DANNA S. LYONS, Plaintiff, v. COMMISSIONER OF SOCIAL SECURITY, Defendant.


Hon. Jane M. Beckering

REPORT AND RECOMMENDATION

Ray Kent United States Magistrate Judge

Plaintiff brings this action pursuant to 42 U.S.C. § 405(g), seeking judicial review of a final decision of the Commissioner of Social Security (Commissioner) which denied her claim for disability insurance benefits (DIB) and supplement security income (SSI).

Plaintiff filed applications for DIB and SSI on March 2, 2020, alleging a disability onset date of January 1, 2018. PageID.32. Plaintiff identified her disabling conditions as: fibromyalgia; problems with her left arm (goes numb, tingles and drops things); two bolts inside of her head; pinched nerves; asthma; chronic obstructive pulmonary disease (COPD); and sickle cell anemia. PageID.270. Plaintiff completed the 10th grade and had no past relevant employment. PageID.43. An administrative law judge (ALJ) reviewed plaintiff's claim de novo and entered a written decision denying benefits on December 21, 2021. PageID.32-44. This decision, which was later approved by the Appeals Council, has become the final decision of the Commissioner and is now before the Court for review.

Assuming that this is a reference to some type of medical hardware, the ALJ found that “there is no evidence that the claimant has bolts in her head”. PageID.37.

I. LEGAL STANDARD

“The federal courts review the Commissioner's factual findings for substantial evidence and give fresh review to its legal interpretations.” Taskila v. Commissioner of Social Security, 819 F.3d 902, 903 (6th Cir. 2016). This Court's review of the Commissioner's decision is typically focused on determining whether the Commissioner's findings are supported by substantial evidence. 42 U.S.C. § 405(g); McKnight v. Sullivan, 927 F.2d 241 (6th Cir. 1990). “[T]he threshold for such evidentiary sufficiency is not high.” Biestek v. Berryhill, __ U.S. __, 139 S.Ct. 1148, 1154 (2019). “Substantial evidence, this Court has said, is more than a mere scintilla. It means - and means only - such relevant evidence as a reasonable mind might accept as adequate to support a conclusion.” Id. (internal quotation marks and citations omitted).

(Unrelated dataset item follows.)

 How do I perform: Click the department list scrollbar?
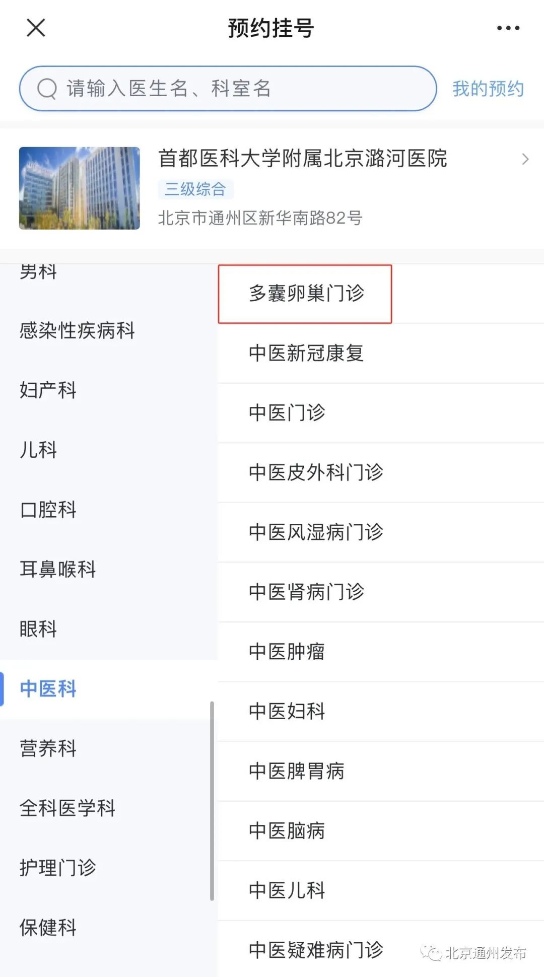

A determination of substantiality of the evidence must be based upon the record taken as a whole. Young v. Secretary of Health and Human Services, 925 F.2d 146 (6th Cir. 1990). The scope of this review is limited to an examination of the record only. This Court does not review the evidence de novo, make credibility determinations, or weigh the evidence. Brainard v. Secretary of Health & Human Services, 889 F.2d 679, 681 (6th Cir. 1989). The fact that the record also contains evidence which would have supported a different conclusion does not undermine the Commissioner's decision so long as there is substantial support for that decision in the record. Willbanks v. Secretary of Health & Human Services, 847 F.2d 301, 303 (6th Cir. 1988). “If the [Commissioner's] decision is supported by substantial evidence, it must be affirmed even if the reviewing court would decide the matter differently, and even if substantial evidence also supports the opposite conclusion.” Cutlip v. Secretary of Health and Human Services, 25 F.3d 284, 286 (6th Cir. 1994).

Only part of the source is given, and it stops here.